Personal information
- Born: April 23, 1987 (age 38) Ft. Lauderdale, Florida, U.S.
- Height: 6 ft 0 in (1.83 m)
- Weight: 192 lb (87 kg)

Career information
- High school: St. Thomas Aquinas (Fort Lauderdale, Florida)
- College: Florida State
- NFL draft: 2010: undrafted

Career history
- San Diego Chargers (2010–2013);

Career NFL statistics
- Receptions: 1
- Receiving yards: 25
- Return yards: 1,433
- Return touchdowns: 1
- Stats at Pro Football Reference

= Richard Goodman (American football) =

American football player (born 1987)

Richard Goodman (born April 23, 1987) is an American former professional football player who was a wide receiver in the National Football League (NFL). He played college football for the Florida State Seminoles. Shortly after the 2010 NFL draft ended, Goodman joined the San Diego Chargers as an undrafted free agent.

==Personal life==
Goodman was born in Ft. Lauderdale, Florida, on April 23, 1987. In 2005, he graduated from St. Thomas Aquinas High School. Goodman chose to attend to Florida State over Auburn and NC State.

==College career==
Goodman had a few starts at Florida State Universiry, but was hindered mostly by injuries throughout his college career.

==Professional career==
After going undrafted in the 2010 NFL draft, Goodman signed with the San Diego Chargers as an undrafted free agent on May 10, 2010; he was later cut and signed to the practice squad before the regular season.

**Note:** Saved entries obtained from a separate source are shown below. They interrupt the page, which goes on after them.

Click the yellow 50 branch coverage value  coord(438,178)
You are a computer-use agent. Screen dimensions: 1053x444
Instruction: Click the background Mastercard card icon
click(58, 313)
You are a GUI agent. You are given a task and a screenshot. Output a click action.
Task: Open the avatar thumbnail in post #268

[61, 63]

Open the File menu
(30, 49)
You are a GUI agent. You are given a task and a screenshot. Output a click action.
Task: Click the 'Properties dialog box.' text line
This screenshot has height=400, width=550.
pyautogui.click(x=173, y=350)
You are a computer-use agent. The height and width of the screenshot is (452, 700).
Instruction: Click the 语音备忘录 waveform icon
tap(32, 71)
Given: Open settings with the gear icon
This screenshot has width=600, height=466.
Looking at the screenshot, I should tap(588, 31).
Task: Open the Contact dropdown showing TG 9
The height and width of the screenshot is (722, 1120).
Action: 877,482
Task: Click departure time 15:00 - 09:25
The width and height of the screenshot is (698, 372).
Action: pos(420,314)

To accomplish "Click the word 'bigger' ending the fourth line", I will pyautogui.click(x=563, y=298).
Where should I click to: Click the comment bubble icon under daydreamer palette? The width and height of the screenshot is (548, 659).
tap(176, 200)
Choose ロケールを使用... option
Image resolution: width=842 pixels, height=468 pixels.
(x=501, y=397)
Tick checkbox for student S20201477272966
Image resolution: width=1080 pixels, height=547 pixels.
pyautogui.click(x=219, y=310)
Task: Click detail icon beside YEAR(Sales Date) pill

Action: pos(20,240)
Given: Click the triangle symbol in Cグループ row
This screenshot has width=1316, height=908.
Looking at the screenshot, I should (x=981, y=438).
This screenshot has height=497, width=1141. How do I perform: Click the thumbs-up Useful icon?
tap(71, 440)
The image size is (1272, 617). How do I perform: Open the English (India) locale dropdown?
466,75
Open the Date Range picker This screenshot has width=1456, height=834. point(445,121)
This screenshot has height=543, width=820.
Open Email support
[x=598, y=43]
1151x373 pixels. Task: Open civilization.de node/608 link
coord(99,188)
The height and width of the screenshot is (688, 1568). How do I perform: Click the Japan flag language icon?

Goodman was signed from the Chargers practice squad to the active roster on October 12, 2010, for a one-year contract. Goodman was cut by the Chargers on November 6, 2010 to make room for Steve Gregory, who was returning from a suspension. Goodman was re-signed to the Chargers' practice squad. On January 1, 2012, Goodman returned a second quarter kickoff for a touchdown against the Oakland Raiders. It was the first Chargers' kickoff return for a touchdown since 2008.

On September 2, 2013, Goodman was released by the Chargers.